Half of me wishes I didn’t thinking about it, or even have to think about it. I managed to ‘not think about it’ for a few months now, but today, a friend sent me a song that totally broke down my walls and forced me to think about it. The song is Afraid by The Neighbourhood.

When I wake up I’m afraid, somebody else might take my place
When I wake up I’m afraid, somebody else might take my place

As I started to listen to it, my mind began to tell me that I could relate to that song.

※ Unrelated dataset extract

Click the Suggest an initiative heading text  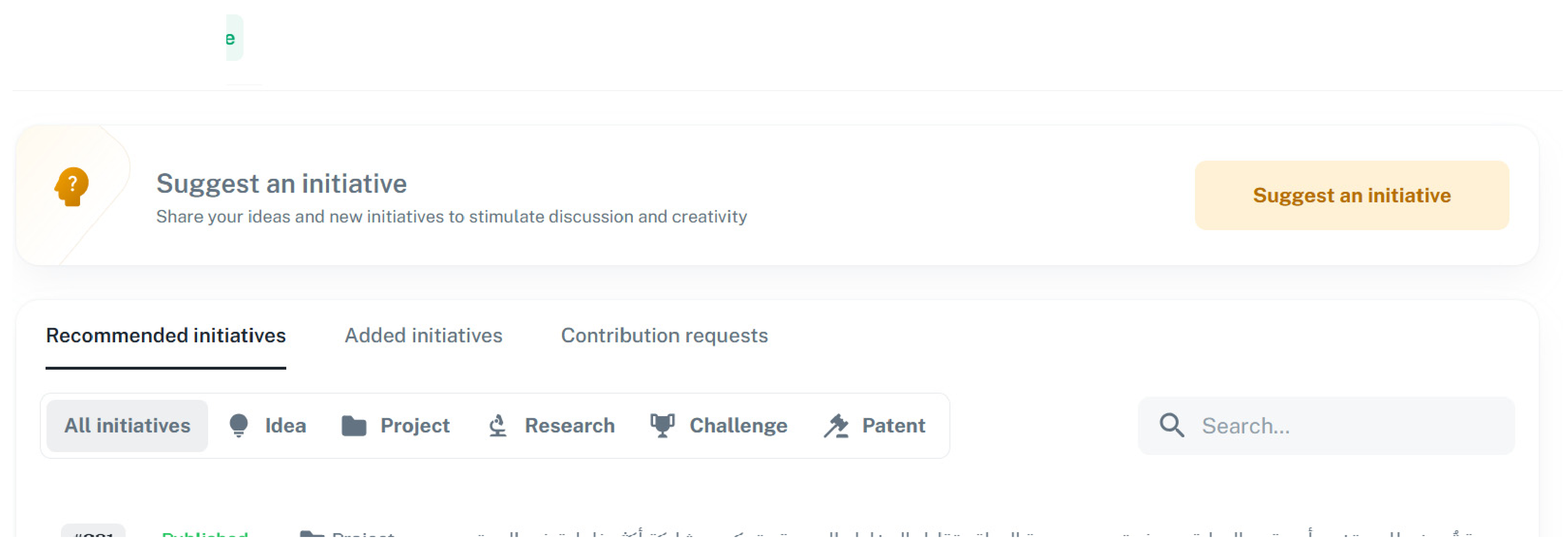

I’m the type of person that would do anything for a true friend, I’d cross oceans for them, climb mountains for them, be there for them, let them know I believe in them even when they don’t believe in themselves. I encourage, strengthen them with positive words, lend an ear when they need someone to talk to. I would do anything just to make them smile and be happy.

Unfortunately…at the end of me doing all that I feel so lonely, and sad, and I feel like I’m alone and just wandering about making others happy, trying to keep myself positive even when it’s like I’m walking through hell.

Like let’s say they need help with promoting a page, I help out as much as I can, or they need to get something done, I’m always there to help out, give advise when they need it. Even with non friends, I still help out.

I can’t help but feel sad when I need help and I’m left alone on desert ground. I really didn’t want to write anything up tonight, but my heart feels so heavy and my eyes are stinging. I just need someone to talk to, someone I connect with.

I noticed that little by little these so called friends began not taking me seriously, and pretty much everything I do is on my own. I avoid group chats because I feel like the odd one out. I can send 5 messages and they all get ignored, so why bother even showing up there o doing what they want?

Little by little I began distancing myself away from them, from talking to people, slowly closing up my heart’s doors. I dont know why I even go on facebook, well it’s to keep my page alive. My page just hit 1000 likes, no thanks to them.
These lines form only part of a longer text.